La croissance du vélo en France est forte et rapide. Entre 2019 et 2023, le nombre de passages a augmenté de 37 % d’après les capteurs installés par la Plateforme nationale des fréquentations (PNF). Mais cette tendance masque une réalité contrastée : la pratique du vélo est encore davantage développée chez les hommes et les catégories sociales supérieures. Et le partage de la route est source de nombreux conflits.
Chercheuse en urbanisme, Claire Pelgrims a étudié l’évolution des recommandations en matière d’aménagement cyclable et des représentations liées au vélo.
Reporterre — Comment expliquer les conflits suscités par l’augmentation du nombre de cyclistes, notamment dans les centres-villes ?
Claire Pelgrims — Ces conflits sont liés à des frictions entre différentes vitesses. Il n’est pas facile de faire cohabiter les modes de déplacement rapides et lents lorsque l’espace est limité. Les villes doivent trouver la bonne articulation.
Il existe deux solutions : soit vous réduisez la vitesse de tout le monde pour favoriser la cohabitation, soit vous séparez les différentes vitesses dans différents couloirs, en construisant des pistes cyclables. C’est cette deuxième option qui est aujourd’hui privilégiée, parce qu’elle offre un sentiment de sécurité plus important aux personnes qui maîtrisent moins bien leur vélo. Mais la place vient à manquer, parce qu’on ne supprime pas l’espace dédié à la voiture.

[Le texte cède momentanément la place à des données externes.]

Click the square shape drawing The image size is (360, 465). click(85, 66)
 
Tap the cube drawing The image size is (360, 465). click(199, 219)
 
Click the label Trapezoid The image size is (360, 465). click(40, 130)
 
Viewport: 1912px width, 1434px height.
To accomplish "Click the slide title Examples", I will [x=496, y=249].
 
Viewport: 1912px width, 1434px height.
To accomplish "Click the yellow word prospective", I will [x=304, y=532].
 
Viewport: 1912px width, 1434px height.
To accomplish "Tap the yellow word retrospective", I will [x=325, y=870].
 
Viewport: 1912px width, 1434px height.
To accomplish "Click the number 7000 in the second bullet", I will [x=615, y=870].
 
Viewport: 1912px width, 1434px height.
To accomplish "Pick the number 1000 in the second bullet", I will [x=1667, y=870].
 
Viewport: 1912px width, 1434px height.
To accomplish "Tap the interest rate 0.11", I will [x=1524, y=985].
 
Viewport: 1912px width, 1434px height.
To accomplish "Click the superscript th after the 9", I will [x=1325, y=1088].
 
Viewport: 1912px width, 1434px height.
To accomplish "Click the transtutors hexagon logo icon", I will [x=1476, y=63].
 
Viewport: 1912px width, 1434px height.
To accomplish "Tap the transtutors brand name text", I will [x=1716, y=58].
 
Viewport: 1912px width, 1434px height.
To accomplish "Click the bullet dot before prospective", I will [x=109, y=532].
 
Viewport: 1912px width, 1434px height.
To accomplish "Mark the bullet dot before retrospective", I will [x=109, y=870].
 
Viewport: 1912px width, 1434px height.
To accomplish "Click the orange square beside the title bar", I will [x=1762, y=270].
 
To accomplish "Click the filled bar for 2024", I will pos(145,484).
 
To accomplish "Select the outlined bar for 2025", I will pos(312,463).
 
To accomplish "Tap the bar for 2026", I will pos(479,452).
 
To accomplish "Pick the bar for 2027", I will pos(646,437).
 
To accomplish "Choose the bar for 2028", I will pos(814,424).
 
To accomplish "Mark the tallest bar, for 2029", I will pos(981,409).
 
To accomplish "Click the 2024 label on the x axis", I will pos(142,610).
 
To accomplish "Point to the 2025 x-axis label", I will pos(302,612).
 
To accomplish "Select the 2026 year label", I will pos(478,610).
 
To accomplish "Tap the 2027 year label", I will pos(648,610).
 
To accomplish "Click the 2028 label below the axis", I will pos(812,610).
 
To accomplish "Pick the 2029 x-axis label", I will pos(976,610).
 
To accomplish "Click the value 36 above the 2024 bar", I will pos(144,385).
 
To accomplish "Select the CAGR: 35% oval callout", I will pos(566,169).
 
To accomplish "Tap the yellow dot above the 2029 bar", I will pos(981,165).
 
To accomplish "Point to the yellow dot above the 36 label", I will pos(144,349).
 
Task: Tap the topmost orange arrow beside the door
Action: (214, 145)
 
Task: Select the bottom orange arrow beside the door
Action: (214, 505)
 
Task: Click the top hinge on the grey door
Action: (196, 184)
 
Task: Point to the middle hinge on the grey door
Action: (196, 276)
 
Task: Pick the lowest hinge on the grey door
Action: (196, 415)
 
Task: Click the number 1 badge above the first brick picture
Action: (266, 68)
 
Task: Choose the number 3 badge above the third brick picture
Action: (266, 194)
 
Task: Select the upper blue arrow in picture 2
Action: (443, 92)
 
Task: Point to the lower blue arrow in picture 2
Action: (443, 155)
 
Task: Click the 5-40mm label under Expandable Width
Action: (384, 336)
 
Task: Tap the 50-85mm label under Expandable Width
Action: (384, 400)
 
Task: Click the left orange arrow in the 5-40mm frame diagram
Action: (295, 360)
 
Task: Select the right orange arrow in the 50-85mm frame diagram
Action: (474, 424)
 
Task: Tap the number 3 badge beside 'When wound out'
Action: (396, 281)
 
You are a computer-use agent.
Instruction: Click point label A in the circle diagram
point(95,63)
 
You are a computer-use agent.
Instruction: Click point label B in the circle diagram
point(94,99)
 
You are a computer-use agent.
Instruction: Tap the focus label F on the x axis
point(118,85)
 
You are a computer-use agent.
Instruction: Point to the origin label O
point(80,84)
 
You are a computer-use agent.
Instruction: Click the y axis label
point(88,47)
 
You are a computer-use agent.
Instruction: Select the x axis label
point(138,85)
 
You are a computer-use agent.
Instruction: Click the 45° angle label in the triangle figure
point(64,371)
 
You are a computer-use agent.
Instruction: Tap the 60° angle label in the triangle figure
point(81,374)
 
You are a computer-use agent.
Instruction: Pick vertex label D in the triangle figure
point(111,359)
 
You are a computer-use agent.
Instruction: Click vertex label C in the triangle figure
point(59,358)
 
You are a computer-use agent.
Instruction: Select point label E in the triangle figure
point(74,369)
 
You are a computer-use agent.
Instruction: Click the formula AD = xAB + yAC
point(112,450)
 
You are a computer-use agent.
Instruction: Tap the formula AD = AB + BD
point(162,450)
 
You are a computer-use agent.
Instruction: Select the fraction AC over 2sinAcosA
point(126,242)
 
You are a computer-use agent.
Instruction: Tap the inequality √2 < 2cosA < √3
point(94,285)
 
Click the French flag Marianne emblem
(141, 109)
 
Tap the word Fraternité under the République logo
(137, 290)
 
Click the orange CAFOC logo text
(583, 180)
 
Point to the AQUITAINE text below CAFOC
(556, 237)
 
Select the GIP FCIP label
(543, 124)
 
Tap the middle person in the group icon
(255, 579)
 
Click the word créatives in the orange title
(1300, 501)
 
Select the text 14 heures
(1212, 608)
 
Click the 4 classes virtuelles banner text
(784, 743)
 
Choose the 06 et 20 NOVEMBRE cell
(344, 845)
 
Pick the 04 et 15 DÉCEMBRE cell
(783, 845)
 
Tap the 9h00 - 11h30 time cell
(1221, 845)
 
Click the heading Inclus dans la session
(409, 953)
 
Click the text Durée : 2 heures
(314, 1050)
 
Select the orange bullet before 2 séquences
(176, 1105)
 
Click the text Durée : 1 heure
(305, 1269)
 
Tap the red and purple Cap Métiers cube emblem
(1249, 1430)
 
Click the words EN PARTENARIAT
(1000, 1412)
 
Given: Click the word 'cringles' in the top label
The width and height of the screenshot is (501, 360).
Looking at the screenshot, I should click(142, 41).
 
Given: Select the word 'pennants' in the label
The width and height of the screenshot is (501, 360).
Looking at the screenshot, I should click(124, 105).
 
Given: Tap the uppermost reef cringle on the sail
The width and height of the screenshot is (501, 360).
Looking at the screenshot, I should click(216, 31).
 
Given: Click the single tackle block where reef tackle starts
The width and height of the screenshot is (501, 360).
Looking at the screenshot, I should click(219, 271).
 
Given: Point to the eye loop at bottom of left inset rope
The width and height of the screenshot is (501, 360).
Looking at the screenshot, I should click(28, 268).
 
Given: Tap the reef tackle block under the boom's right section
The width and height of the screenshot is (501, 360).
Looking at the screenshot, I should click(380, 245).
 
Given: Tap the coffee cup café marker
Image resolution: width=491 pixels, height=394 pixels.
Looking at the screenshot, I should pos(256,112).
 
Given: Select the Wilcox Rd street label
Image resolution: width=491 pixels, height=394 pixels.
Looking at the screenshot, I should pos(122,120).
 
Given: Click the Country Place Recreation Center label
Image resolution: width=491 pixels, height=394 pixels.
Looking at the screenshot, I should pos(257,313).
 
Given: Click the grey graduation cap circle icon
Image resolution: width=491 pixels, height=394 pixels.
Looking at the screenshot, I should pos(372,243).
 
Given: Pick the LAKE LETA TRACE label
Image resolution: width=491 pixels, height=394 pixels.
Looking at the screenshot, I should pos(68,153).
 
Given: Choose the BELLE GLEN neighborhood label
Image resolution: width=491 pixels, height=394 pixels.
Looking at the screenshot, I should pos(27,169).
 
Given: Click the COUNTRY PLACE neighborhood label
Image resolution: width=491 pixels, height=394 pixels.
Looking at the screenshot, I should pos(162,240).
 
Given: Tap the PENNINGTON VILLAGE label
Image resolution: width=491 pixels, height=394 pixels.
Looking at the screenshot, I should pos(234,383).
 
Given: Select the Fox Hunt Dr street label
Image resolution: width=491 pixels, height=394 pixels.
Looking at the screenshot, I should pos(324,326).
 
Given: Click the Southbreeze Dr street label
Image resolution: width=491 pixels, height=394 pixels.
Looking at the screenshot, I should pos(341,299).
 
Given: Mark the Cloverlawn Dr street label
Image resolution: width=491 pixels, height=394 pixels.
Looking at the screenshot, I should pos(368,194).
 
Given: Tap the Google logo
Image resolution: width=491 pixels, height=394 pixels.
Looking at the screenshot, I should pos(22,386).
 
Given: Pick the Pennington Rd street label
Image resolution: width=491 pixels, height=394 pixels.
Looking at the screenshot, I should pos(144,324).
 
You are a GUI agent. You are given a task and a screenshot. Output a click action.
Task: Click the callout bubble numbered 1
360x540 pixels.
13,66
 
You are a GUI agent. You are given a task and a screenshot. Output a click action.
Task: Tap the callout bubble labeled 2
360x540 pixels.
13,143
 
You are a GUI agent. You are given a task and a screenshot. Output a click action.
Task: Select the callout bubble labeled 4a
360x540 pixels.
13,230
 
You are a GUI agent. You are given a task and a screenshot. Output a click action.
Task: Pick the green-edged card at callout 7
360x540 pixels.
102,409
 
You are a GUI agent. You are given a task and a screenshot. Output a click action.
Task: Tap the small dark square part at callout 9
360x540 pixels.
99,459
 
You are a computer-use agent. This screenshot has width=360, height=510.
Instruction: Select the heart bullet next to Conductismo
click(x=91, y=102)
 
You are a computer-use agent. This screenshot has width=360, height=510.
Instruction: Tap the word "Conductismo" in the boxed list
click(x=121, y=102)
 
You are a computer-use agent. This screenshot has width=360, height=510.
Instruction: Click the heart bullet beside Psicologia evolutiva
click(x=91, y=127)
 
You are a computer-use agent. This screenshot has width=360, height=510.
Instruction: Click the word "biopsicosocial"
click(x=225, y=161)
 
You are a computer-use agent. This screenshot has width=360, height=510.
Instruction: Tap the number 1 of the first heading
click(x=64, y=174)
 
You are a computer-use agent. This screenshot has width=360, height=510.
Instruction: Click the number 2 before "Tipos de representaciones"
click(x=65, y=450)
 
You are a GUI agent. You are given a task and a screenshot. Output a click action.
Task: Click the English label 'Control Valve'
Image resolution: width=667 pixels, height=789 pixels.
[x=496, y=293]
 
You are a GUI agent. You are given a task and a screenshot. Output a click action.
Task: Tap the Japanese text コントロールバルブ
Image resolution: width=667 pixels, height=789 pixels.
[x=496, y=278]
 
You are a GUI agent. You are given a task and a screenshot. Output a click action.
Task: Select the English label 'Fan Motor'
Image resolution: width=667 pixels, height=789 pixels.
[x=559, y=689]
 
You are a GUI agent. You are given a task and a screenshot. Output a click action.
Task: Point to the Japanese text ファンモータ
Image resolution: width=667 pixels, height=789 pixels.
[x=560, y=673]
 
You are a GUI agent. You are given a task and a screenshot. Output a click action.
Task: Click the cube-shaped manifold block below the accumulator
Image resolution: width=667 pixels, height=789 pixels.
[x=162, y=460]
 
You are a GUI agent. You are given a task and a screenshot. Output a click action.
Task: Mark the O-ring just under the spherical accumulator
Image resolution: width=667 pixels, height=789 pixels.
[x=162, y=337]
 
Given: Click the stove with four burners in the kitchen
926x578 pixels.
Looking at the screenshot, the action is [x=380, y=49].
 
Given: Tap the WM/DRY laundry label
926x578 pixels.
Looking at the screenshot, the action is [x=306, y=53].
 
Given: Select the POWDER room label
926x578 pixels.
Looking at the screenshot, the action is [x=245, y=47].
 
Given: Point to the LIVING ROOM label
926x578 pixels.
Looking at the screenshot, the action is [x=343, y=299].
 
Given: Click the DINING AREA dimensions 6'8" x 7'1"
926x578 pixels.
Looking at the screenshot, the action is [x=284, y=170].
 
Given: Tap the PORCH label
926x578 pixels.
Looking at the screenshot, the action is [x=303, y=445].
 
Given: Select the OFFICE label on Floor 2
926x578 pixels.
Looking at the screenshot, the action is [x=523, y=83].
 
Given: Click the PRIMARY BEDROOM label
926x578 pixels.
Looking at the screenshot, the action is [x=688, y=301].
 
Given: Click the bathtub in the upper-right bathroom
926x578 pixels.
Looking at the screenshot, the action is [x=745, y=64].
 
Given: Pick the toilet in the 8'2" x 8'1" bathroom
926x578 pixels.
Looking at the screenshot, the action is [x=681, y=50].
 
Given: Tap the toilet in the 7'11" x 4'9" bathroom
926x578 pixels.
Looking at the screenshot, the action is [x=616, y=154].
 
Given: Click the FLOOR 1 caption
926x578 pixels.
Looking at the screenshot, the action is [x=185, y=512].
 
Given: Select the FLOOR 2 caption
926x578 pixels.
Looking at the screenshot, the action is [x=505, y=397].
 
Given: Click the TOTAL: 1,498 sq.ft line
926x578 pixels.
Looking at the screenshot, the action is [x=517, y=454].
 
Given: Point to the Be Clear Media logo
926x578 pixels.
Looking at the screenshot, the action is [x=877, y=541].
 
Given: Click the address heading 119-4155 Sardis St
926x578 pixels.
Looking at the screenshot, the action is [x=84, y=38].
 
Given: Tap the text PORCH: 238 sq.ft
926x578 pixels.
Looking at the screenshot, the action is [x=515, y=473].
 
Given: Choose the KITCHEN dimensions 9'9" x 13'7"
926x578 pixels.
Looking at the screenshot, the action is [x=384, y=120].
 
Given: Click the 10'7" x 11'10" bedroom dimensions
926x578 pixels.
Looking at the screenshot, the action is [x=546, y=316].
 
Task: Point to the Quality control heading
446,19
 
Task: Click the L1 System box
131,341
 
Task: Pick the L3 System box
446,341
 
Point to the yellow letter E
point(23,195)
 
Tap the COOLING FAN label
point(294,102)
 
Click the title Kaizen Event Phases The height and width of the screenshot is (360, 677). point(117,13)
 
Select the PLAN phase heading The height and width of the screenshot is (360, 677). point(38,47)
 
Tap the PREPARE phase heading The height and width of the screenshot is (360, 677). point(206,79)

Les choix d’aménagement sont également faits pour essayer d’accélérer la lenteur, c’est-à-dire de rendre efficace le vélo et la marche, pour répondre aux besoins de déplacement hérités du tout-voiture. Les discours de promotion de la marche ou du vélo ont aussi fortement évolué depuis les années 1970. Ils portaient à l’époque une critique radicale de la société, promouvant la décélération, la décroissance et une logique d’émancipation.
Toute cette radicalité a été gommée pour faire entrer la « lenteur » dans les logiques économiques actuelles, comme un argument d’attractivité pour les centres-villes touristiques. Le vélo est perçu comme vecteur de productivité et d’efficacité pour les actifs urbains.
Comment expliquer des réactions parfois viscérales d’usagers de la route, lorsqu’ils sont gênés dans leur circulation ?
On touche à leur liberté. Les discours sur la mobilité, dès les origines du vélo et ensuite avec l’essor de la voiture, ont promu l’idée d’une émancipation par la mobilité, de la conquête d’une liberté nouvelle.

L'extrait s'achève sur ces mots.